Il risultato finale della Cop27, che ha sforato i tempi ufficiali di circa trenta ore, si può riassumere semplicemente osservando i volti di due protagonisti della conferenza. Da una parte, il sorriso e la commozione del guineano Alpha Oumar Kaloga, capo dei negoziatori africani a Sharm el-Shekih. Dall’altra, l’amarezza del vicepresidente della Commissione europea, Frans Timmermans.
Partiamo dai lati positivi. Quella che doveva essere una Cop sotto tono e di transizione si è in realtà chiusa con la rottura di un tabù: il “Loss and damage”. Dopo una sfibrante plenaria notturna, è stato affinato e modellato l’accordo – raggiunto in realtà nella giornata di sabato 19 novembre – su un fondo a compensazione di perdite e danni da rendere operativo entro la Cop28 con l’assistenza di un “Comitato di transizione”, composto da quattordici Stati (su ventiquattro) del Sud del mondo.
================
## Esercizio assegnato 1
Modifichi tutti i record sostituendo "GUI agent" con "UI agent" e lasciando invariato tutto il resto. Nella risposta ometta le immagini.
================
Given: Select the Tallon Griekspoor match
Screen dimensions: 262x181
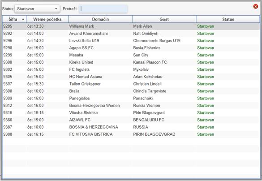Looking at the screenshot, I should tap(131, 84).
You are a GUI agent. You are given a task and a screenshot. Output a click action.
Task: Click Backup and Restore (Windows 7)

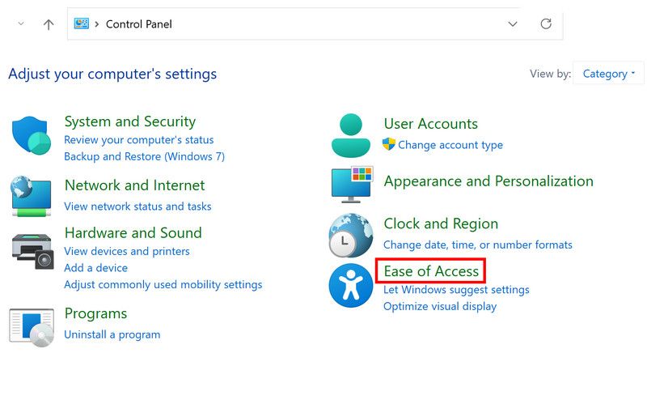[144, 156]
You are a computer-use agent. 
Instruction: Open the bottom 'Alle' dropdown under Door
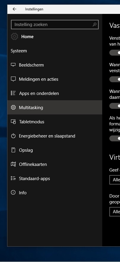click(x=115, y=212)
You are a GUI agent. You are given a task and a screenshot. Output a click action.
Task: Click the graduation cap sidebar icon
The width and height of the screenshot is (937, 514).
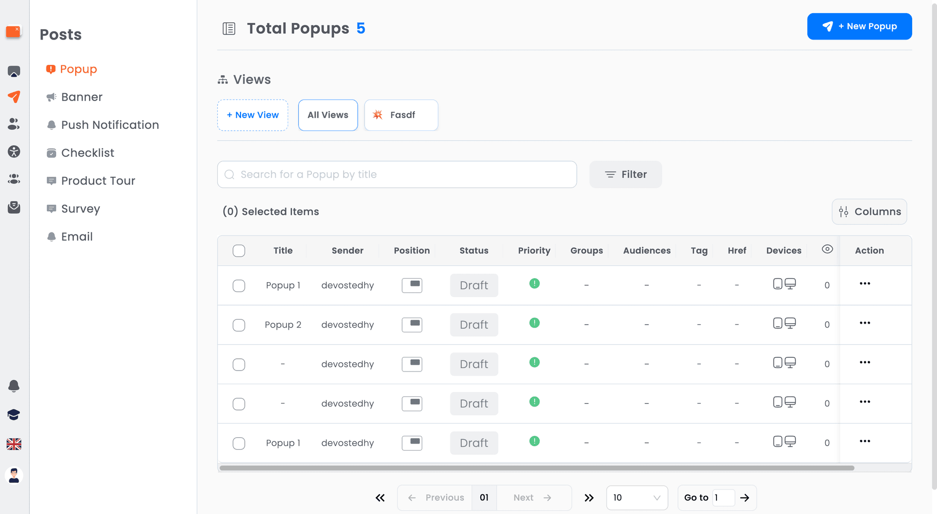pos(14,415)
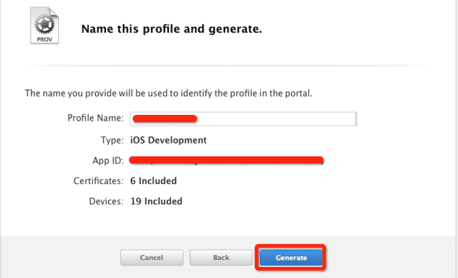The height and width of the screenshot is (278, 458).
Task: Click the gear emblem on the profile icon
Action: pyautogui.click(x=43, y=24)
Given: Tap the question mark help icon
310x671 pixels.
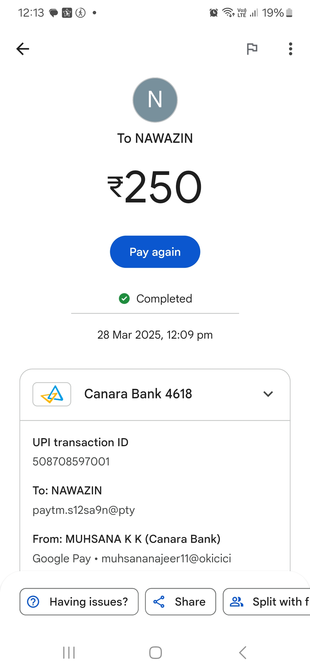Looking at the screenshot, I should point(33,602).
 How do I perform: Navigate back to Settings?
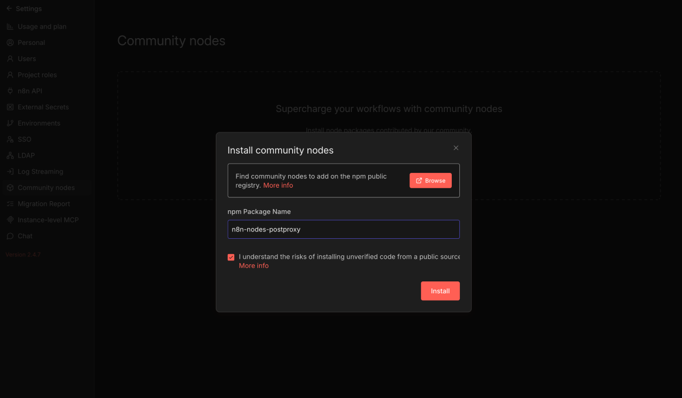click(26, 9)
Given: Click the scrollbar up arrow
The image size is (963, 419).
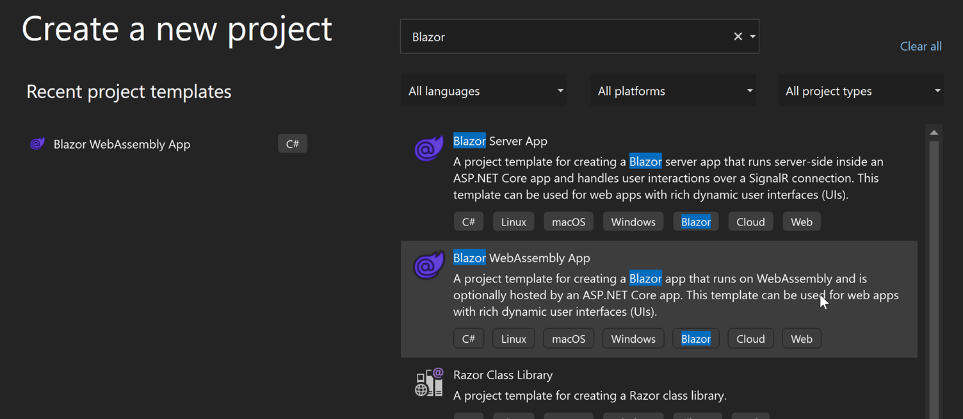Looking at the screenshot, I should [934, 131].
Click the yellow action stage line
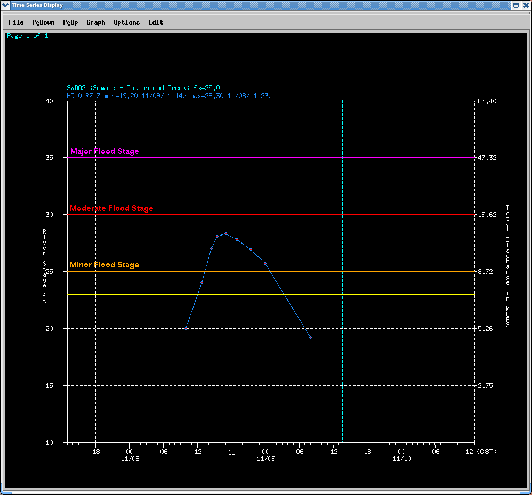 pos(405,294)
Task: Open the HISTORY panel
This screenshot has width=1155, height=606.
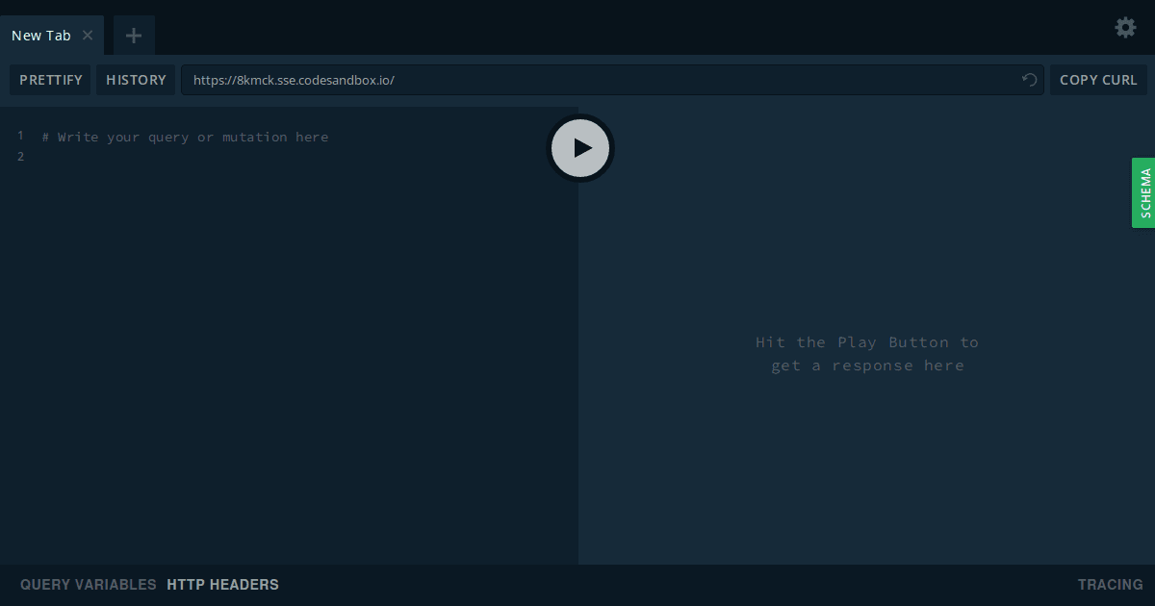Action: (x=136, y=80)
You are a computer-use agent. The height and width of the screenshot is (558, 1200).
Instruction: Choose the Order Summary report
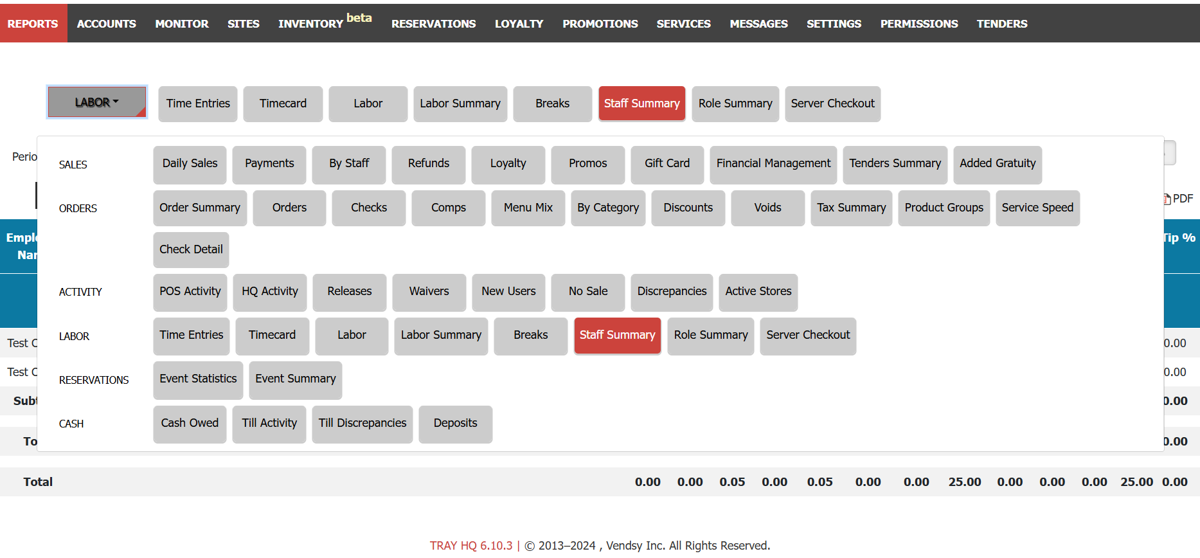[x=200, y=208]
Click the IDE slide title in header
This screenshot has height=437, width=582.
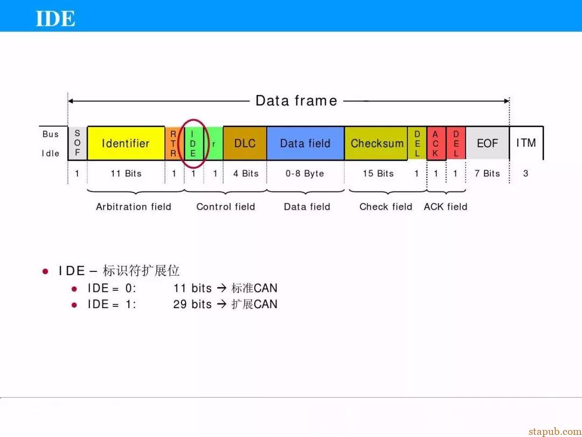[x=56, y=19]
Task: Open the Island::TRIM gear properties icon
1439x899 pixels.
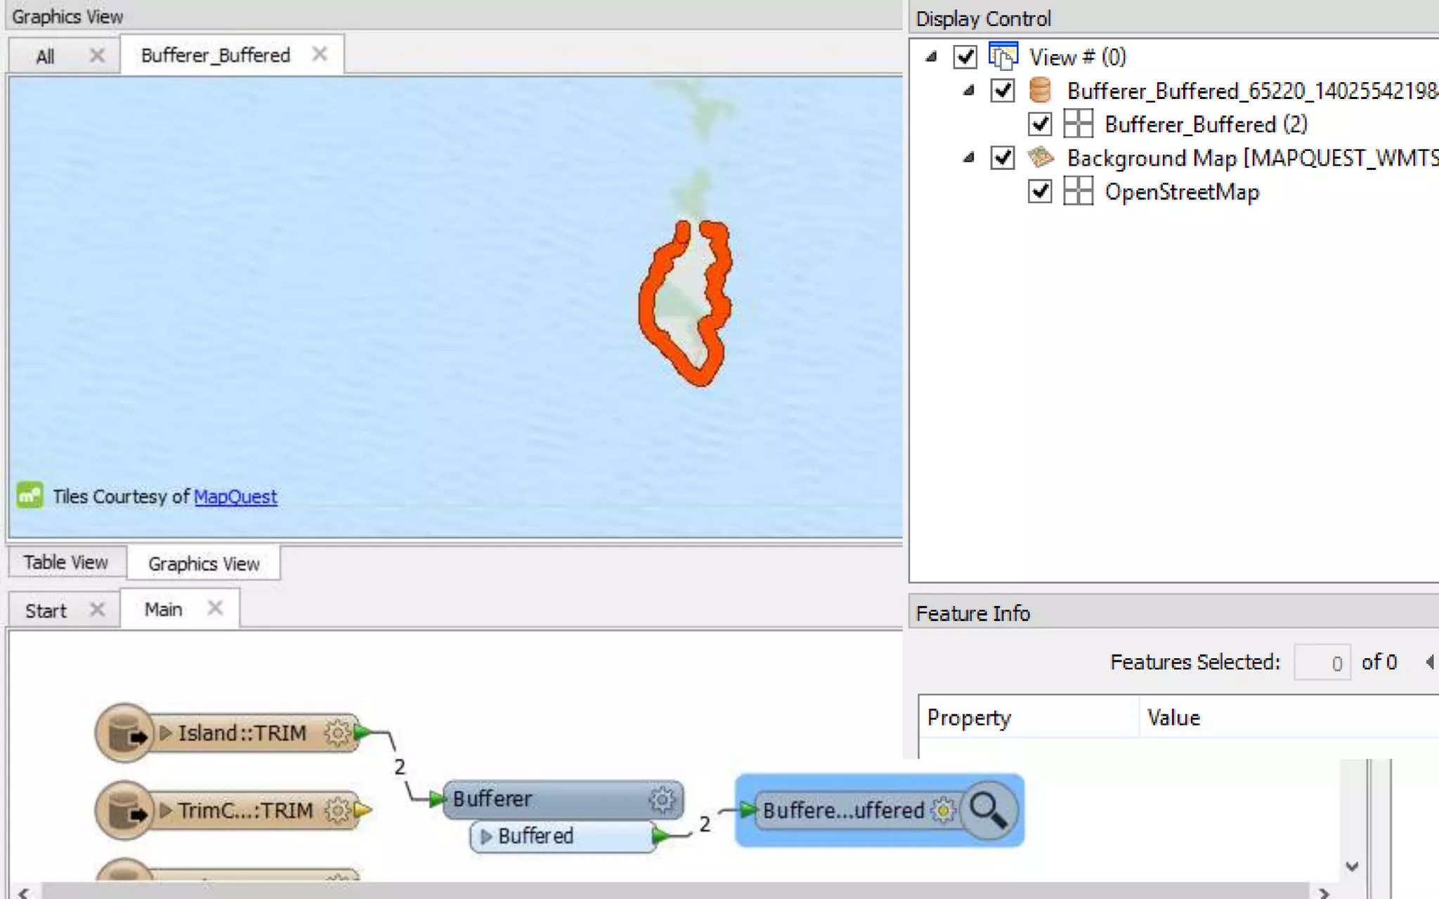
================
## Esercizio assegnato 2
Secondo il testo sulla Cop27, chi era il capo dei negoziatori africani a Sharm el-Shekih?

## Risultato 1
Given: Select the Tallon Griekspoor match
Screen dimensions: 262x181
Looking at the screenshot, I should tap(131, 84).
You are a UI agent. You are given a task and a screenshot. Output a click action.
Task: Click Backup and Restore (Windows 7)

[144, 156]
You are a computer-use agent. 
Instruction: Open the bottom 'Alle' dropdown under Door
click(x=115, y=212)
You are a UI agent. You are given a task and a screenshot. Output a click action.
Task: Click the graduation cap sidebar icon
The width and height of the screenshot is (937, 514).
pos(14,415)
The height and width of the screenshot is (278, 458).
Task: Click the gear emblem on the profile icon
Action: pyautogui.click(x=43, y=24)
Given: Tap the question mark help icon
310x671 pixels.
Looking at the screenshot, I should point(33,602).
 How do I perform: Navigate back to Settings?
click(26, 9)
Given: Click the scrollbar up arrow
The image size is (963, 419).
Looking at the screenshot, I should [934, 131].
Click the yellow action stage line
 pos(405,294)
Task: Open the HISTORY panel
This screenshot has width=1155, height=606.
Action: (x=136, y=80)
You are a computer-use agent. The height and width of the screenshot is (558, 1200).
Instruction: Choose the Order Summary report
[x=200, y=208]
Click the IDE slide title in header
This screenshot has height=437, width=582.
[x=56, y=19]
Task: Open the Island::TRIM gear properties icon
1439x899 pixels.

## Risultato 2
Il guineano Alpha Oumar Kaloga.